> Aim of the exercise: Count the lines below that contain the word "agent" and give only that number.

> Entries supplied:
________________________

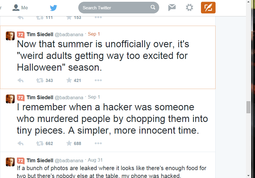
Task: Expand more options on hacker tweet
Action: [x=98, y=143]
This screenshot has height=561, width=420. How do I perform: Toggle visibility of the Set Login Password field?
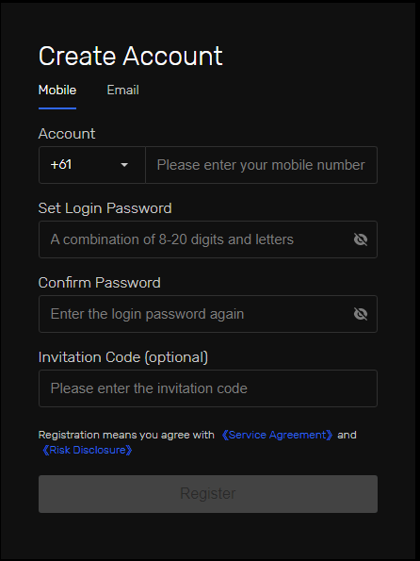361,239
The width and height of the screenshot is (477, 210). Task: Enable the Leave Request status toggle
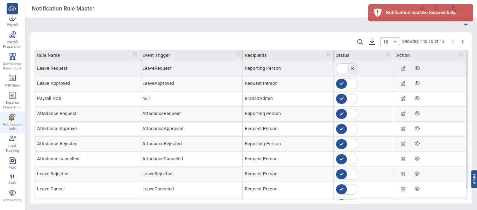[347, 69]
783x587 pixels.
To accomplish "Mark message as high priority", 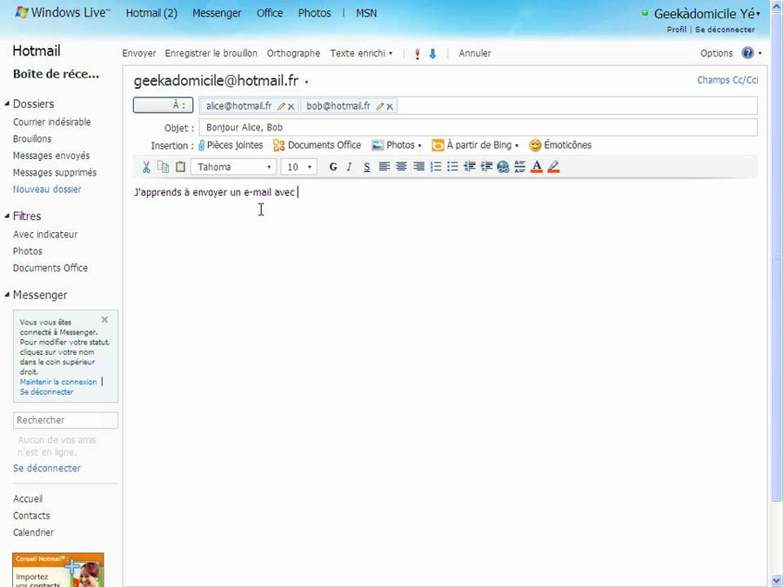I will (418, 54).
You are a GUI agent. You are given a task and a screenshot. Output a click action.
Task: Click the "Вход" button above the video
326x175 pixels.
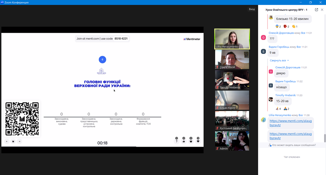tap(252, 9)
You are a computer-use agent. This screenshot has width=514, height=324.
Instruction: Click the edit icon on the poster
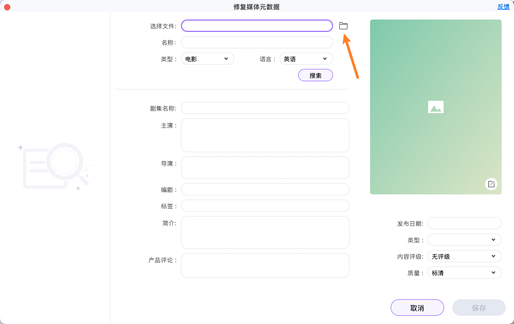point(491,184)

________________________

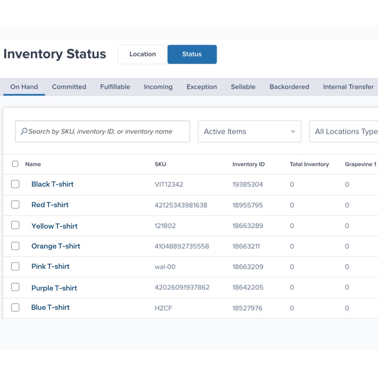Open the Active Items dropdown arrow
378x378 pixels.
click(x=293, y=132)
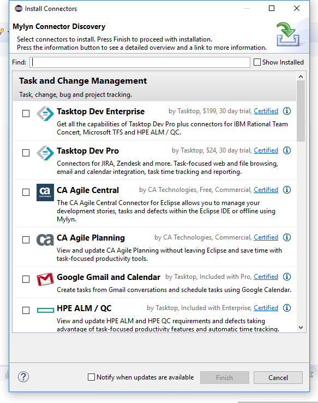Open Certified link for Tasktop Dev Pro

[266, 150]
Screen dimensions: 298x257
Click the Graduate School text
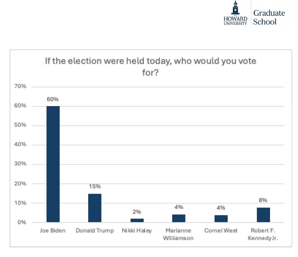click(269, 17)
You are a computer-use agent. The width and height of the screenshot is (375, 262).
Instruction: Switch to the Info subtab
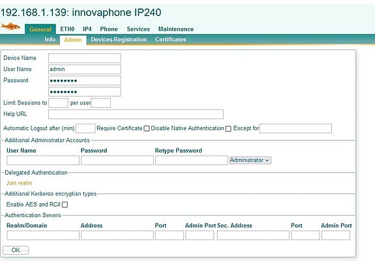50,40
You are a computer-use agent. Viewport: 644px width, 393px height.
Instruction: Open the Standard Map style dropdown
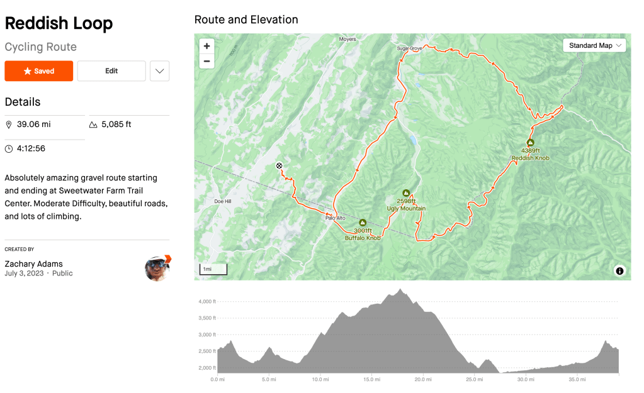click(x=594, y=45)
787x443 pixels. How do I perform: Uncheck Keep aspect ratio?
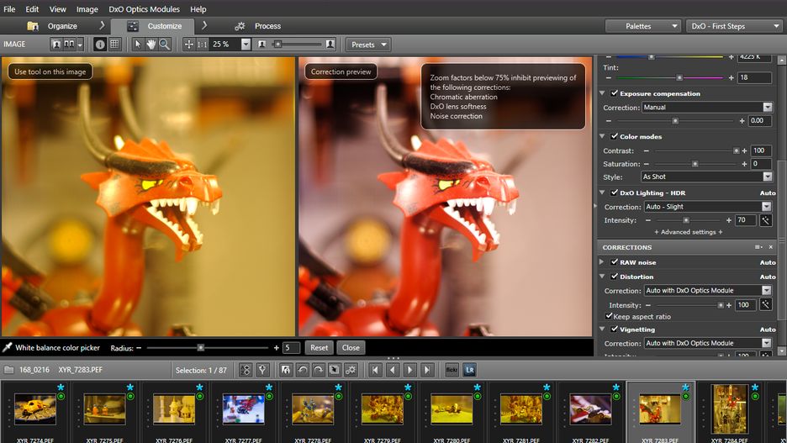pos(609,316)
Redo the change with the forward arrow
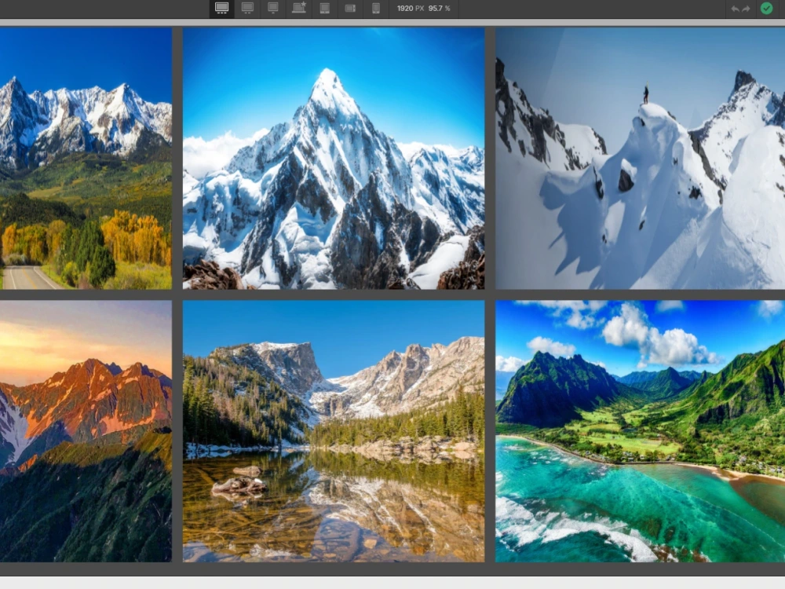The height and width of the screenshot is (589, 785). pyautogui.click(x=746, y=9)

________________________

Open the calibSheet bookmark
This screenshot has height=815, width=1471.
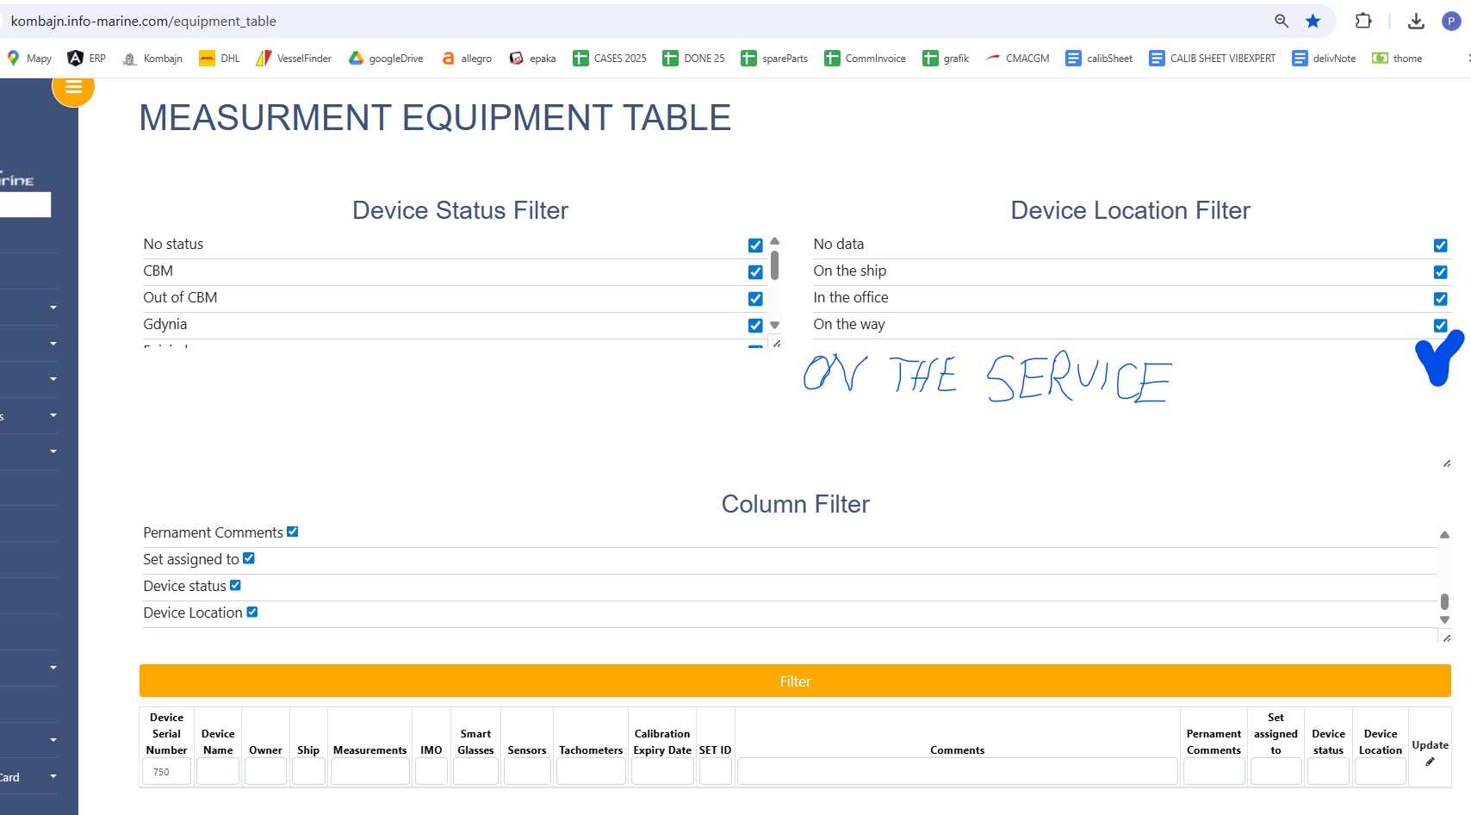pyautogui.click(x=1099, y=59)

________________________

> Task output: 4